■ **THE PROBLEM**: All of the lines below should be printed again exactly as they are.

[RECORDS FOR PROCESSING Boundary: Start]

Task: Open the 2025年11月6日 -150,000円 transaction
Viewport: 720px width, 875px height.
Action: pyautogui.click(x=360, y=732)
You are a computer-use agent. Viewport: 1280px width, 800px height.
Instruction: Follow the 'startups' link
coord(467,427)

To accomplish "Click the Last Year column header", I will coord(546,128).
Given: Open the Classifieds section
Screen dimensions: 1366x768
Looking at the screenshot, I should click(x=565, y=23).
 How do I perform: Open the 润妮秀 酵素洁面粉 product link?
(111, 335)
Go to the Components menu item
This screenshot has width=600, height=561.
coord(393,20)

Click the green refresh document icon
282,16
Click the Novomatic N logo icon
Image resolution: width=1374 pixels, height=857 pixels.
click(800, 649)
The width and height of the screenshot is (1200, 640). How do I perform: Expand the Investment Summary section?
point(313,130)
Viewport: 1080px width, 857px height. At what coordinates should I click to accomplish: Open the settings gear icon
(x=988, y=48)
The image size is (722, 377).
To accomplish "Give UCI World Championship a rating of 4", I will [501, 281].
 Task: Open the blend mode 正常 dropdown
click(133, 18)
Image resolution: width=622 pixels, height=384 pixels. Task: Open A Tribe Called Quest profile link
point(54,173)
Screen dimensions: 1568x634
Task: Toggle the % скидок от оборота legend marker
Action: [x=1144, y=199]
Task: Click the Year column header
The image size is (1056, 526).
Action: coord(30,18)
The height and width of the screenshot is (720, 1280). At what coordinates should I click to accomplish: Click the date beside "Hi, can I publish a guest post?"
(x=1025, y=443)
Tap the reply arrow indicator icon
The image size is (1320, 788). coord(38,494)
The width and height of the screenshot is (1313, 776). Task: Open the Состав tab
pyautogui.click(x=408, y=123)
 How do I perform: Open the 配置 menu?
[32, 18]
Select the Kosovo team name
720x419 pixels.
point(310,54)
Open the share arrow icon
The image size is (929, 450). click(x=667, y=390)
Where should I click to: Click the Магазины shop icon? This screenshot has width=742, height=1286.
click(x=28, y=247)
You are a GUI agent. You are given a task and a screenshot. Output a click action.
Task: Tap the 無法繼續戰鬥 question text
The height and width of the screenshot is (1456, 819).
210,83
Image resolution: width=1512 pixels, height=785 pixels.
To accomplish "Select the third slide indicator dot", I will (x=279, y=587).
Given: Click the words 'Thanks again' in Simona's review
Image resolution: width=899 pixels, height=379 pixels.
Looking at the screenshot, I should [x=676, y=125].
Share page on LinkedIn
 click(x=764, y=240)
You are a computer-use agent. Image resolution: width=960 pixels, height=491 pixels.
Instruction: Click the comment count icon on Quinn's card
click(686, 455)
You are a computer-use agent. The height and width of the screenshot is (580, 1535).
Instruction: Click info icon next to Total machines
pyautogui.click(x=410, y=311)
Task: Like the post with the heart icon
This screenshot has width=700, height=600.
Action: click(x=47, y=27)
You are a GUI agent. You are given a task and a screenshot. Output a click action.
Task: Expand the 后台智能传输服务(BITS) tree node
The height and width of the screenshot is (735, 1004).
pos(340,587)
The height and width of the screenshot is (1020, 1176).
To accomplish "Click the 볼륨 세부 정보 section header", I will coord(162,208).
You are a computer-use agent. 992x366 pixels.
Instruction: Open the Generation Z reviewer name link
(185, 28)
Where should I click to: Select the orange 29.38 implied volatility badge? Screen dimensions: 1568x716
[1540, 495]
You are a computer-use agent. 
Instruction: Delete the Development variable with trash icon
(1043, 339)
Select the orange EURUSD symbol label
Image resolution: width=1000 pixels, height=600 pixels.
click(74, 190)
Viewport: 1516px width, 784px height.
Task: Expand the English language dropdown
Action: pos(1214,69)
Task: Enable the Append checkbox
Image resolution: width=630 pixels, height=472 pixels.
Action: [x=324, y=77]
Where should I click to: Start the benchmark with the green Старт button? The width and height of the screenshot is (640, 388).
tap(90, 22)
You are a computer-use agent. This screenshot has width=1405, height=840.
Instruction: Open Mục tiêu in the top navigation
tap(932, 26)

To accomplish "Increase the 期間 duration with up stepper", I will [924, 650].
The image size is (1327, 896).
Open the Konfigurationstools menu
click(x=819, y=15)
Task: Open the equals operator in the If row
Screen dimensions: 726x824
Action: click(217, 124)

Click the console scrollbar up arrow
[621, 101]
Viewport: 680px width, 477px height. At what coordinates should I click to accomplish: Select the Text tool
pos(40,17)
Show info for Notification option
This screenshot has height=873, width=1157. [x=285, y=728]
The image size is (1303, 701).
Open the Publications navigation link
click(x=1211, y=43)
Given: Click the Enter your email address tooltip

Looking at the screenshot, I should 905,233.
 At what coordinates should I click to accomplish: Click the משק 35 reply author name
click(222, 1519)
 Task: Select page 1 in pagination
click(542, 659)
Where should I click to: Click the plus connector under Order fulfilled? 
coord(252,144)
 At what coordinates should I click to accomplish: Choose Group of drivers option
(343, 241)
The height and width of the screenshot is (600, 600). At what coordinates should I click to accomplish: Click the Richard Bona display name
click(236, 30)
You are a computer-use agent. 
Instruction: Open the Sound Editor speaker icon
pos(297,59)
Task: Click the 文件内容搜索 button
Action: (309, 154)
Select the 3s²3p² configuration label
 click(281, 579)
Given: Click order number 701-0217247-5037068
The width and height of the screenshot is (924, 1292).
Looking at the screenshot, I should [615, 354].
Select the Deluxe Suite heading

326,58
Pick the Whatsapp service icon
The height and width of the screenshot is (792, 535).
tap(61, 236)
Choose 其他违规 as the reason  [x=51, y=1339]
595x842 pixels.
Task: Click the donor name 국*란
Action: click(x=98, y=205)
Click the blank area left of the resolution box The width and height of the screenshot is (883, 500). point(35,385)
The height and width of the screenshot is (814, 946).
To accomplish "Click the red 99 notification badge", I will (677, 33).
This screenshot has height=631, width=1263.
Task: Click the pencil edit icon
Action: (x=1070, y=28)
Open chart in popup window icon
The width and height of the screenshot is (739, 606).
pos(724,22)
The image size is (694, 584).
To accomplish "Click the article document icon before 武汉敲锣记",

[RECORDS FOR PROCESSING Boundary: End]

■ **SOLUTION TO THIS PROBLEM**:
Task: Open the 2025年11月6日 -150,000円 transaction
Viewport: 720px width, 875px height.
Action: pyautogui.click(x=360, y=732)
You are a computer-use agent. Viewport: 1280px width, 800px height.
Instruction: Follow the 'startups' link
coord(467,427)

To accomplish "Click the Last Year column header", I will coord(546,128).
Given: Open the Classifieds section
Screen dimensions: 1366x768
Looking at the screenshot, I should click(x=565, y=23).
 How do I perform: Open the 润妮秀 酵素洁面粉 product link?
(111, 335)
Go to the Components menu item
This screenshot has width=600, height=561.
coord(393,20)

Click the green refresh document icon
282,16
Click the Novomatic N logo icon
Image resolution: width=1374 pixels, height=857 pixels.
click(800, 649)
The width and height of the screenshot is (1200, 640). How do I perform: Expand the Investment Summary section?
point(313,130)
Viewport: 1080px width, 857px height. At what coordinates should I click to accomplish: Open the settings gear icon
(x=988, y=48)
The image size is (722, 377).
To accomplish "Give UCI World Championship a rating of 4", I will [501, 281].
 Task: Open the blend mode 正常 dropdown
click(133, 18)
Image resolution: width=622 pixels, height=384 pixels. Task: Open A Tribe Called Quest profile link
point(54,173)
Screen dimensions: 1568x634
Task: Toggle the % скидок от оборота legend marker
Action: [x=1144, y=199]
Task: Click the Year column header
The image size is (1056, 526).
Action: coord(30,18)
The height and width of the screenshot is (720, 1280). At what coordinates should I click to accomplish: Click the date beside "Hi, can I publish a guest post?"
(x=1025, y=443)
Tap the reply arrow indicator icon
The image size is (1320, 788). coord(38,494)
The width and height of the screenshot is (1313, 776). Task: Open the Состав tab
pyautogui.click(x=408, y=123)
 How do I perform: Open the 配置 menu?
[32, 18]
Select the Kosovo team name
720x419 pixels.
point(310,54)
Open the share arrow icon
The image size is (929, 450). click(x=667, y=390)
Where should I click to: Click the Магазины shop icon? This screenshot has width=742, height=1286.
click(x=28, y=247)
You are a GUI agent. You are given a task and a screenshot. Output a click action.
Task: Tap the 無法繼續戰鬥 question text
The height and width of the screenshot is (1456, 819).
210,83
Image resolution: width=1512 pixels, height=785 pixels.
To accomplish "Select the third slide indicator dot", I will (x=279, y=587).
Given: Click the words 'Thanks again' in Simona's review
Image resolution: width=899 pixels, height=379 pixels.
Looking at the screenshot, I should [x=676, y=125].
Share page on LinkedIn
 click(x=764, y=240)
You are a computer-use agent. Image resolution: width=960 pixels, height=491 pixels.
Instruction: Click the comment count icon on Quinn's card
click(686, 455)
You are a computer-use agent. The height and width of the screenshot is (580, 1535).
Instruction: Click info icon next to Total machines
pyautogui.click(x=410, y=311)
Task: Like the post with the heart icon
This screenshot has width=700, height=600.
Action: click(x=47, y=27)
You are a GUI agent. You are given a task and a screenshot. Output a click action.
Task: Expand the 后台智能传输服务(BITS) tree node
The height and width of the screenshot is (735, 1004).
pos(340,587)
The height and width of the screenshot is (1020, 1176).
To accomplish "Click the 볼륨 세부 정보 section header", I will coord(162,208).
You are a computer-use agent. 992x366 pixels.
Instruction: Open the Generation Z reviewer name link
(185, 28)
Where should I click to: Select the orange 29.38 implied volatility badge? Screen dimensions: 1568x716
[1540, 495]
You are a computer-use agent. 
Instruction: Delete the Development variable with trash icon
(1043, 339)
Select the orange EURUSD symbol label
Image resolution: width=1000 pixels, height=600 pixels.
click(74, 190)
Viewport: 1516px width, 784px height.
Task: Expand the English language dropdown
Action: pos(1214,69)
Task: Enable the Append checkbox
Image resolution: width=630 pixels, height=472 pixels.
Action: [x=324, y=77]
Where should I click to: Start the benchmark with the green Старт button? The width and height of the screenshot is (640, 388).
tap(90, 22)
You are a computer-use agent. This screenshot has width=1405, height=840.
Instruction: Open Mục tiêu in the top navigation
tap(932, 26)

To accomplish "Increase the 期間 duration with up stepper", I will [924, 650].
The image size is (1327, 896).
Open the Konfigurationstools menu
click(x=819, y=15)
Task: Open the equals operator in the If row
Screen dimensions: 726x824
Action: click(217, 124)

Click the console scrollbar up arrow
[621, 101]
Viewport: 680px width, 477px height. At what coordinates should I click to accomplish: Select the Text tool
pos(40,17)
Show info for Notification option
This screenshot has height=873, width=1157. [x=285, y=728]
The image size is (1303, 701).
Open the Publications navigation link
click(x=1211, y=43)
Given: Click the Enter your email address tooltip

Looking at the screenshot, I should 905,233.
 At what coordinates should I click to accomplish: Click the משק 35 reply author name
click(222, 1519)
 Task: Select page 1 in pagination
click(542, 659)
Where should I click to: Click the plus connector under Order fulfilled? 
coord(252,144)
 At what coordinates should I click to accomplish: Choose Group of drivers option
(343, 241)
The height and width of the screenshot is (600, 600). At what coordinates should I click to accomplish: Click the Richard Bona display name
click(236, 30)
You are a computer-use agent. 
Instruction: Open the Sound Editor speaker icon
pos(297,59)
Task: Click the 文件内容搜索 button
Action: (309, 154)
Select the 3s²3p² configuration label
 click(281, 579)
Given: Click order number 701-0217247-5037068
The width and height of the screenshot is (924, 1292).
Looking at the screenshot, I should [615, 354].
Select the Deluxe Suite heading

326,58
Pick the Whatsapp service icon
The height and width of the screenshot is (792, 535).
tap(61, 236)
Choose 其他违规 as the reason  [x=51, y=1339]
595x842 pixels.
Task: Click the donor name 국*란
Action: click(x=98, y=205)
Click the blank area left of the resolution box The width and height of the screenshot is (883, 500). point(35,385)
The height and width of the screenshot is (814, 946).
To accomplish "Click the red 99 notification badge", I will (677, 33).
This screenshot has height=631, width=1263.
Task: Click the pencil edit icon
Action: (x=1070, y=28)
Open chart in popup window icon
The width and height of the screenshot is (739, 606).
pos(724,22)
The image size is (694, 584).
To accomplish "Click the article document icon before 武汉敲锣记",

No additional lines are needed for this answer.